• Exercise requirements:
Extract each line in the records below that contains the string "resolution". The match is case-sensitive.

• Records to use:
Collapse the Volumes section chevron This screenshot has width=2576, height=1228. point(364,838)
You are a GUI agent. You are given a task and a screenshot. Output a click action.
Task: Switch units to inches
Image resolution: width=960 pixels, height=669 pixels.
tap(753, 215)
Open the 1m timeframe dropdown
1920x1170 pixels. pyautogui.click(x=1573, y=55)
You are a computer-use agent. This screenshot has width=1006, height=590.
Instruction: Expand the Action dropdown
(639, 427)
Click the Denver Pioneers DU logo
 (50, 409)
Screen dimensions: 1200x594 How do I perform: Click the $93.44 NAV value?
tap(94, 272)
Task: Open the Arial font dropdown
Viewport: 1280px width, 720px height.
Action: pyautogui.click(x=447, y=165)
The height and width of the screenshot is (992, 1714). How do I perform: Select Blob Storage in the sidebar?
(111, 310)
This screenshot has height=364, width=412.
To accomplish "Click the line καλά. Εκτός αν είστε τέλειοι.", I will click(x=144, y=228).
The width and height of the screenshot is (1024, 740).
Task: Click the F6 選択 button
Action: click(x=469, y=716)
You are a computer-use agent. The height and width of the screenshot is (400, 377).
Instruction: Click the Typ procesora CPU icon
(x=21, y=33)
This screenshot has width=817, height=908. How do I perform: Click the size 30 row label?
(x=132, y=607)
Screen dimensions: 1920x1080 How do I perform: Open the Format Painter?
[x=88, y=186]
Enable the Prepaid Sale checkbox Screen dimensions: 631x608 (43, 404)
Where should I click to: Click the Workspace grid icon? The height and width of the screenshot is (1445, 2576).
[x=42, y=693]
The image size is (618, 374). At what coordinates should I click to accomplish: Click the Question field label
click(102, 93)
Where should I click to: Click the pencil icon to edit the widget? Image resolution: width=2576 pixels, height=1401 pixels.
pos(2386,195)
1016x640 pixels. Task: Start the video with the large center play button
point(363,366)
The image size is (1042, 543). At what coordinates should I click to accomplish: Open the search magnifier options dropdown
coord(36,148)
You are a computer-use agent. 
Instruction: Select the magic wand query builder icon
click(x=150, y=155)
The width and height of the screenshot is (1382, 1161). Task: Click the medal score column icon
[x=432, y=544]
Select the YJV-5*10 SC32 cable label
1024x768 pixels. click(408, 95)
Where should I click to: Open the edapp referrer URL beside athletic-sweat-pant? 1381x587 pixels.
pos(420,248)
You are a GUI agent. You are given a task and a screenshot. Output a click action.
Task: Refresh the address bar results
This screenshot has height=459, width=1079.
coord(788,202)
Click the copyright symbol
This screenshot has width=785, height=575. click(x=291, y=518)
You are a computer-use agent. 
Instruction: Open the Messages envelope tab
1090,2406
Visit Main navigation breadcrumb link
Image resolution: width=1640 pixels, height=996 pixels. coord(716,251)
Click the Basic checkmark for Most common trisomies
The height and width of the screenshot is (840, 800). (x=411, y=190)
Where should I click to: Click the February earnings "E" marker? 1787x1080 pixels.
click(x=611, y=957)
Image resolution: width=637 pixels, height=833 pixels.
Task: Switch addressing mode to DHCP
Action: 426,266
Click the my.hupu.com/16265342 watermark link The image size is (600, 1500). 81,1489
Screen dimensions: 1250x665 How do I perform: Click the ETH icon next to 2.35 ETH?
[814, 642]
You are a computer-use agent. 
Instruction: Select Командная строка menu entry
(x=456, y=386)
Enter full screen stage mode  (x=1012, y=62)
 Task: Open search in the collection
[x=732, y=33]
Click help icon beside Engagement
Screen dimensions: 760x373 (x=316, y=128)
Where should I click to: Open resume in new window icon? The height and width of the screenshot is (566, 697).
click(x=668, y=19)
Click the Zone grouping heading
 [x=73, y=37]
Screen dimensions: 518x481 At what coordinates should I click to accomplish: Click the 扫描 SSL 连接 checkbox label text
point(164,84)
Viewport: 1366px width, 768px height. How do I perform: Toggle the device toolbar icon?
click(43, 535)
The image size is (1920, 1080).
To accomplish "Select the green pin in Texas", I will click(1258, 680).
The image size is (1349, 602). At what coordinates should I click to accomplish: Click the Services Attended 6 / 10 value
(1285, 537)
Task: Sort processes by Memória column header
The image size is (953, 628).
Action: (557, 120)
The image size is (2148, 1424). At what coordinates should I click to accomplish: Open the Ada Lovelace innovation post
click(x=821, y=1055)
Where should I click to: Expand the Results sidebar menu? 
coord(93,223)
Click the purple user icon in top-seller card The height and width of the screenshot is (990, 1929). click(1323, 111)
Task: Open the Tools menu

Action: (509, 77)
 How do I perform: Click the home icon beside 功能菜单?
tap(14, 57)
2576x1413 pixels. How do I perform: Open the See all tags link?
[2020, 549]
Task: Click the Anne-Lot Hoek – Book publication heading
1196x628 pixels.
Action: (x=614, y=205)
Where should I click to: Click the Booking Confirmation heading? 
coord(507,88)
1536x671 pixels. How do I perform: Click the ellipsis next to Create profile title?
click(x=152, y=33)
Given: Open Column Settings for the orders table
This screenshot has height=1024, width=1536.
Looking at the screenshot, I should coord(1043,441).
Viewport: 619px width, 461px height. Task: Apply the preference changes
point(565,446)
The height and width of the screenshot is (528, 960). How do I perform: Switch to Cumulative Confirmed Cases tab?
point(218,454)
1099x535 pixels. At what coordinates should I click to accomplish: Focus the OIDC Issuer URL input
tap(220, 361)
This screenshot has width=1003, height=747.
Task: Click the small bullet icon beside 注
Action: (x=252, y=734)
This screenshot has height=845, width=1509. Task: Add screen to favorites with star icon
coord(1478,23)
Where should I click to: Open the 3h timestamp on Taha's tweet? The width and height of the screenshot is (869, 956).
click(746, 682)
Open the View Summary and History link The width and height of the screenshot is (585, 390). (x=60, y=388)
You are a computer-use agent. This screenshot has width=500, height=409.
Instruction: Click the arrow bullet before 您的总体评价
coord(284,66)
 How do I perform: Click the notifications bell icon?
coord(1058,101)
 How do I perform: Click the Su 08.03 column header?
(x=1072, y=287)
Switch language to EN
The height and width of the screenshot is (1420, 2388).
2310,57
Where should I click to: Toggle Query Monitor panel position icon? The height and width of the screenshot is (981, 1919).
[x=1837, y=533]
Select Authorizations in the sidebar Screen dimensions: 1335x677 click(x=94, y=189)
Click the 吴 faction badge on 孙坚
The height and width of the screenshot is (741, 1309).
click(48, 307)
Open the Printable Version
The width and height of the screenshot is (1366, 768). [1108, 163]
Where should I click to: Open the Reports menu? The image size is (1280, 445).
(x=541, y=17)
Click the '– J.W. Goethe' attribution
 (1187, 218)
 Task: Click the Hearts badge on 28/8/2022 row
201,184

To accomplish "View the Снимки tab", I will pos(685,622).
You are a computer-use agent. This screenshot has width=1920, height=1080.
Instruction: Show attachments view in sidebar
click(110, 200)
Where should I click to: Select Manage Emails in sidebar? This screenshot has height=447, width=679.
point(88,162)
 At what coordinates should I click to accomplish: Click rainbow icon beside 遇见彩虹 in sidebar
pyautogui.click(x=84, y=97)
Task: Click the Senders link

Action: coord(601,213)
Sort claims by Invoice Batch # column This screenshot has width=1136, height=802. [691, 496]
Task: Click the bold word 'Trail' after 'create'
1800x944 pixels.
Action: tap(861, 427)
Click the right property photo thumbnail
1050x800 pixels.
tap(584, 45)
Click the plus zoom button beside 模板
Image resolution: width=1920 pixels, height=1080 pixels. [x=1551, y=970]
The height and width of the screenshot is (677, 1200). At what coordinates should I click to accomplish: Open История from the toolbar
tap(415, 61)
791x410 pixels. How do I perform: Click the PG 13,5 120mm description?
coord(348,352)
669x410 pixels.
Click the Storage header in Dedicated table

• Exercise answer:
Image resolution: width=960 pixels, height=669 pixels.
Where should I click to: Click the pencil icon to edit the widget? Image resolution: width=2576 pixels, height=1401 pixels.
Image resolution: width=1640 pixels, height=996 pixels. coord(716,251)
Image resolution: width=637 pixels, height=833 pixels.
Image resolution: width=1920 pixels, height=1080 pixels. [x=1551, y=970]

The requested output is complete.